╭─ The data

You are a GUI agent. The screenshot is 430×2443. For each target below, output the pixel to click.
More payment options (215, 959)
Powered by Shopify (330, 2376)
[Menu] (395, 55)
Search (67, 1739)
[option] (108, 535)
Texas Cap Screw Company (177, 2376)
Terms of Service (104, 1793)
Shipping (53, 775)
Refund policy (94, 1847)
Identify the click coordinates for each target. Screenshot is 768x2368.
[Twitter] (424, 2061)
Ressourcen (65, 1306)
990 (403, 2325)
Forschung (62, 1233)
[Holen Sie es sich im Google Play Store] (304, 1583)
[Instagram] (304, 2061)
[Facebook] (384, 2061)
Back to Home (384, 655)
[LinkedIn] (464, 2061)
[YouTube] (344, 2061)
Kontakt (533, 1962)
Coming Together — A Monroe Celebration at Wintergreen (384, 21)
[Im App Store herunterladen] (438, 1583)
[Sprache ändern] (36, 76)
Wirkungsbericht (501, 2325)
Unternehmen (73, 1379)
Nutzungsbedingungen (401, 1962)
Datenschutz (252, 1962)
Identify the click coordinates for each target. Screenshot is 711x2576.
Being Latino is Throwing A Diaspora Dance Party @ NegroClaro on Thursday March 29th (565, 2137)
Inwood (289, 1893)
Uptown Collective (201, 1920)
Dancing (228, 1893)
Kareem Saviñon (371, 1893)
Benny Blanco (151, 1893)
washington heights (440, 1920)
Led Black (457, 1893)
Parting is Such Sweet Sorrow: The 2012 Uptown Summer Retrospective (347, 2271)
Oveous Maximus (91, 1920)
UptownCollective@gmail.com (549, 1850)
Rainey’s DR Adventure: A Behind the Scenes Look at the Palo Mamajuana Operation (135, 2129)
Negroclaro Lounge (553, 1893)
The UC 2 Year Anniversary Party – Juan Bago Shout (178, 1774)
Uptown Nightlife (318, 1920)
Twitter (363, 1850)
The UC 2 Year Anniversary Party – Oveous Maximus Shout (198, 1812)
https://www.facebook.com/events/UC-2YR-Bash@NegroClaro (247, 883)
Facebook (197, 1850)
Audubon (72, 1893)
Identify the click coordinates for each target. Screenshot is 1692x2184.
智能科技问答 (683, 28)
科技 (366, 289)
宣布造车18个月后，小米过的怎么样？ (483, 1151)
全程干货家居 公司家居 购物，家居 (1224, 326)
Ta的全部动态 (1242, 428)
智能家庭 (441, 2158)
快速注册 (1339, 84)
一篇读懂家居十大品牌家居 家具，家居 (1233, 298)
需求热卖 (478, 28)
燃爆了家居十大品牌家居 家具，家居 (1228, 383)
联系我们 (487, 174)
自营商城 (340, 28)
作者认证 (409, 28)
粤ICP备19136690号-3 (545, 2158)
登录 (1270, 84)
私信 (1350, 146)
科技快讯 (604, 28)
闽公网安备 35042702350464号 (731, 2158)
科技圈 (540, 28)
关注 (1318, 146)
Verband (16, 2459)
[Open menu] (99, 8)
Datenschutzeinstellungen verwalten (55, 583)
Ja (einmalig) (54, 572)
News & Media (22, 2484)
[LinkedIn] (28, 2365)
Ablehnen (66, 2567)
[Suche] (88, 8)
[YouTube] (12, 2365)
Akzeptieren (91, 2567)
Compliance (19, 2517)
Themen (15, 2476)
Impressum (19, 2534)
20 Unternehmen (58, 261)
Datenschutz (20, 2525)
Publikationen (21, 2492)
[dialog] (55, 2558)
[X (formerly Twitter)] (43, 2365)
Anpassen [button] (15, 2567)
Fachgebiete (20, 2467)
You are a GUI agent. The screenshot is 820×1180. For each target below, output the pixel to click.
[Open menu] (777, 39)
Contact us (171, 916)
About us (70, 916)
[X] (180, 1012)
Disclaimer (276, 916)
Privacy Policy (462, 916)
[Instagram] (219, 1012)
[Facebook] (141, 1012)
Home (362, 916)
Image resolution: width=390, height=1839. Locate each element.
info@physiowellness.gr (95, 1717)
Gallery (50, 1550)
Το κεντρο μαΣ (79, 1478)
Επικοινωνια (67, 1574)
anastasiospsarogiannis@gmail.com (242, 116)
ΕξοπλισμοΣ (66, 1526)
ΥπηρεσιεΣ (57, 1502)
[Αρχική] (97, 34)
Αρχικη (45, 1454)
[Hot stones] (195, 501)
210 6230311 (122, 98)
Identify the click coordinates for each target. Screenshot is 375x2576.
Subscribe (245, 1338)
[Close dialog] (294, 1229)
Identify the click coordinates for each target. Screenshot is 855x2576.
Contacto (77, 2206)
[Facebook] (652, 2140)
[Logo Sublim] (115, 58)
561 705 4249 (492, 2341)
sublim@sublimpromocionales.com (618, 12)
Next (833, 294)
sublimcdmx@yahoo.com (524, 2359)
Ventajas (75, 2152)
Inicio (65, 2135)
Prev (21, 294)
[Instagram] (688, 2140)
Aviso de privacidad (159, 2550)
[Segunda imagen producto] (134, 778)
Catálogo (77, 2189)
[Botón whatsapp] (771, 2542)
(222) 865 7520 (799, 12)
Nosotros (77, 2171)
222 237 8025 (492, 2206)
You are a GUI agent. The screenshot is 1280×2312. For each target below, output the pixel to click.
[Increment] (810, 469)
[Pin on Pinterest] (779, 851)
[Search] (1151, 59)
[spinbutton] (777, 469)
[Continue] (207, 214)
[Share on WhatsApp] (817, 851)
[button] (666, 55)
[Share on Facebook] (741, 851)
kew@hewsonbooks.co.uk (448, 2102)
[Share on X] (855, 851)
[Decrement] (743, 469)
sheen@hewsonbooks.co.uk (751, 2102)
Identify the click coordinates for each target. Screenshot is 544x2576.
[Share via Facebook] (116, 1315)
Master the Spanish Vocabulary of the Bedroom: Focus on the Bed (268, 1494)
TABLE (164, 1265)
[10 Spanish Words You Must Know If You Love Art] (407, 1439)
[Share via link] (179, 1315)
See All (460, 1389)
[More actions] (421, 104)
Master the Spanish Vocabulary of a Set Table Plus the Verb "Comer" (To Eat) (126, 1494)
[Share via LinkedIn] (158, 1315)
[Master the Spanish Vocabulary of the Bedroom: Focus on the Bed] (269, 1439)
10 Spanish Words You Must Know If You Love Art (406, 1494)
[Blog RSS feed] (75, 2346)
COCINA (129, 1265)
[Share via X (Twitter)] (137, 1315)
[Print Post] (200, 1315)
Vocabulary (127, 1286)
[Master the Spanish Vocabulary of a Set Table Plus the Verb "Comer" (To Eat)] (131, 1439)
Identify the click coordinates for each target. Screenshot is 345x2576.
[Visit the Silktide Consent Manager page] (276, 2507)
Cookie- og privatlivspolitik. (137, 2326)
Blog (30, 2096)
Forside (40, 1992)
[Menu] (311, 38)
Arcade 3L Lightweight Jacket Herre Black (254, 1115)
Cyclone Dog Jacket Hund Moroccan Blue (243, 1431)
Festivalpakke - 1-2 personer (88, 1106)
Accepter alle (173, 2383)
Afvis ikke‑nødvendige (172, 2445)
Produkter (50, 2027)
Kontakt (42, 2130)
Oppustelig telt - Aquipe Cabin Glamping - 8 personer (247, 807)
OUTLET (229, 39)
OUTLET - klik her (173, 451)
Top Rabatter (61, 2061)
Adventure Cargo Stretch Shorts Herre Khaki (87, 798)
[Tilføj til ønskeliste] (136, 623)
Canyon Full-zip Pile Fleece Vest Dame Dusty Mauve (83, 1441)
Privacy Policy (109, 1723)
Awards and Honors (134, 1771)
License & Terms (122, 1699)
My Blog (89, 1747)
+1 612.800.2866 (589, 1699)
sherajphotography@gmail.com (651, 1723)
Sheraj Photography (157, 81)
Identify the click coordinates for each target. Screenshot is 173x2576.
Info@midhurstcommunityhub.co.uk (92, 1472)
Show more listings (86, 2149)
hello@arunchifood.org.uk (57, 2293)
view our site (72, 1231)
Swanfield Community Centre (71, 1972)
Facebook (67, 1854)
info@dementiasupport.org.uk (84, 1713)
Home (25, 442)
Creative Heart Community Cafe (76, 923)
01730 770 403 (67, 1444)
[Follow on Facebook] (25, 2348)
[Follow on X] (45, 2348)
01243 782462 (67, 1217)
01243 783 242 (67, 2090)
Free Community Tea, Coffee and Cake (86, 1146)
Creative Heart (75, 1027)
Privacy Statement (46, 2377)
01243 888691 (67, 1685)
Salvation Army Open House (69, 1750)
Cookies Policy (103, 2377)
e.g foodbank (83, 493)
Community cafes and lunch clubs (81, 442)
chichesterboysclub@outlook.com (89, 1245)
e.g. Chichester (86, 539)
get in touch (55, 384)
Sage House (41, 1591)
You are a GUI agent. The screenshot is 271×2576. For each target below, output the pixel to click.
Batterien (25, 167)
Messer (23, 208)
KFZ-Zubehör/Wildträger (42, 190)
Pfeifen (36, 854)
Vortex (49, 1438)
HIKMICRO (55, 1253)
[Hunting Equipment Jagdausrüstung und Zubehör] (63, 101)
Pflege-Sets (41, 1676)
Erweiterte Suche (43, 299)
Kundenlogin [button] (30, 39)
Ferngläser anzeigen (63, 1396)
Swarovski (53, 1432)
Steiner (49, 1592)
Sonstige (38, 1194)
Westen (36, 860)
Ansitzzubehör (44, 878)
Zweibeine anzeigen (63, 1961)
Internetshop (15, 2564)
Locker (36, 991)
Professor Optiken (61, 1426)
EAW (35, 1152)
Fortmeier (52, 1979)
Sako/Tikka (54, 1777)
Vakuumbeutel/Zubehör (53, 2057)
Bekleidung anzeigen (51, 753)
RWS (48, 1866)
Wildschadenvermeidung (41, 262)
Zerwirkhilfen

╰─

* [Exercise directions]:
Using the entries above, give again exactly the lines from the line holding "[Botón whatsapp] (771, 2542)" through the line holding "[Share on Facebook] (741, 851)". Include both end lines and nothing else.

* [Exercise output]:
[Botón whatsapp] (771, 2542)
(222) 865 7520 (799, 12)
Nosotros (77, 2171)
222 237 8025 (492, 2206)
You are a GUI agent. The screenshot is 1280×2312. For each target below, output the pixel to click.
[Increment] (810, 469)
[Pin on Pinterest] (779, 851)
[Search] (1151, 59)
[spinbutton] (777, 469)
[Continue] (207, 214)
[Share on WhatsApp] (817, 851)
[button] (666, 55)
[Share on Facebook] (741, 851)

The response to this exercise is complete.